Damião Calafange viaja a Brasília em busca de recursos para a saúde de Lagoa Seca...



O secretário de saúde de Lagoa Seca, Damião Calafange, viaja nesta terça-feira, 14, a Brasília, DF, onde busca, em diversos órgãos vinculados ao Ministério da Saúde, o adiantamento e liberação de recursos referentes a convênios que o município tem com o Governo Federal.

Na Capital Federal, Calafange cumpre extensa agenda. Na quarta feira, 15, ele estará com técnicos do Fundo Nacional de Saúde e DENASUS - Departamento Nacional de Auditoria do SUS, para negociar pendências da gestão anterior que pode comprometer a atual gestão da saúde no município. Ele ainda cumpre agenda na Coordenação Nacional de Saúde Bucal para liberação de recursos para o laboratório de prótese do CEO - Centro de Especialidades Odontológicas de Lagoa Seca e na Coordenação Nacional de Atenção Básica para agilizar a liberação de mais uma unidade de PSF e implantação do Programa de Internação Domiciliar.

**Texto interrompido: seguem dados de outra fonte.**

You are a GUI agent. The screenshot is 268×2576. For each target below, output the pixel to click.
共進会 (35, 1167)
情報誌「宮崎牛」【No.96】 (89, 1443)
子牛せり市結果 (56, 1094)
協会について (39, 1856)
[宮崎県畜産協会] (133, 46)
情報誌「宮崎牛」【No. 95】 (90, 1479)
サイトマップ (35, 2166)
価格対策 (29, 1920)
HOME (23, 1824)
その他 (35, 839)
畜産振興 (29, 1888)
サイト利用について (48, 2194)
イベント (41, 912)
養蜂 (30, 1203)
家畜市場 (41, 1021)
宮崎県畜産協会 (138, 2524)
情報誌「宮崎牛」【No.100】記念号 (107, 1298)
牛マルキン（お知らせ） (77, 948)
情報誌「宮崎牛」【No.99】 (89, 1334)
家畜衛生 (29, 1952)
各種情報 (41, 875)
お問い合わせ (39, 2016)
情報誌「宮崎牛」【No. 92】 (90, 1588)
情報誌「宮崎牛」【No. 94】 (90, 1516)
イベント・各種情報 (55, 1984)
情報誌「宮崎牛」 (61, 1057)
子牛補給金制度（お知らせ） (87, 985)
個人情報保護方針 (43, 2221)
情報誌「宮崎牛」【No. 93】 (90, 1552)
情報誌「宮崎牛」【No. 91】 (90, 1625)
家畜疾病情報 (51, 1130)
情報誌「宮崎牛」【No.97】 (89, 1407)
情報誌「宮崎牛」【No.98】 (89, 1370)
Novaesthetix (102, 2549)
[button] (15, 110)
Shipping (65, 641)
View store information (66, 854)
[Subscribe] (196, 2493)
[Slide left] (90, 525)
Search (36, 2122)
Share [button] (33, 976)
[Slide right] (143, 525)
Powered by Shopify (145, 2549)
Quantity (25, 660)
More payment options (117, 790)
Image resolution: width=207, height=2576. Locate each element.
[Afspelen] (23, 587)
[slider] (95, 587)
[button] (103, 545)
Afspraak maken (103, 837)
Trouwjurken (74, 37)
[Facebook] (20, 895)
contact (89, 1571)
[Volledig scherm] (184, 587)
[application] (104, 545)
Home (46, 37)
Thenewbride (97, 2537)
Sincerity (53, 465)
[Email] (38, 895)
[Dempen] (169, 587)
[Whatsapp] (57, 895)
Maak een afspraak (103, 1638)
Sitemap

Na quinta-feira, 16, sua agenda segue na Coordenação Nacional de Saúde Mental para agilizar a liberação de recursos da ordem de R$ 800 mil para construção do CAPS e na Coordenação Nacional de Assistência Hospitalar para solicitar aumento de repasse de recursos para o Hospital Municipal Ana Maria Coutinho. 


De acordo com Damião Calafange, só no ano passado, mesmo sem aumento de recurso federal, o Hospital Municipal de Lagoa Seca aumentou em mais de 100% a AIH's - Autorização de Internação Hospitar, num total de 270 em 2013. Como resultado, foram uma média de mais de 1000 atendimentos na emergência, mais 150 pequenas cirurgias, além do mesmo número em exames laboratoriais e de endoscopias por mês. Em 2012, na gestão anterior, foram produzidos apenas 114 AIH's.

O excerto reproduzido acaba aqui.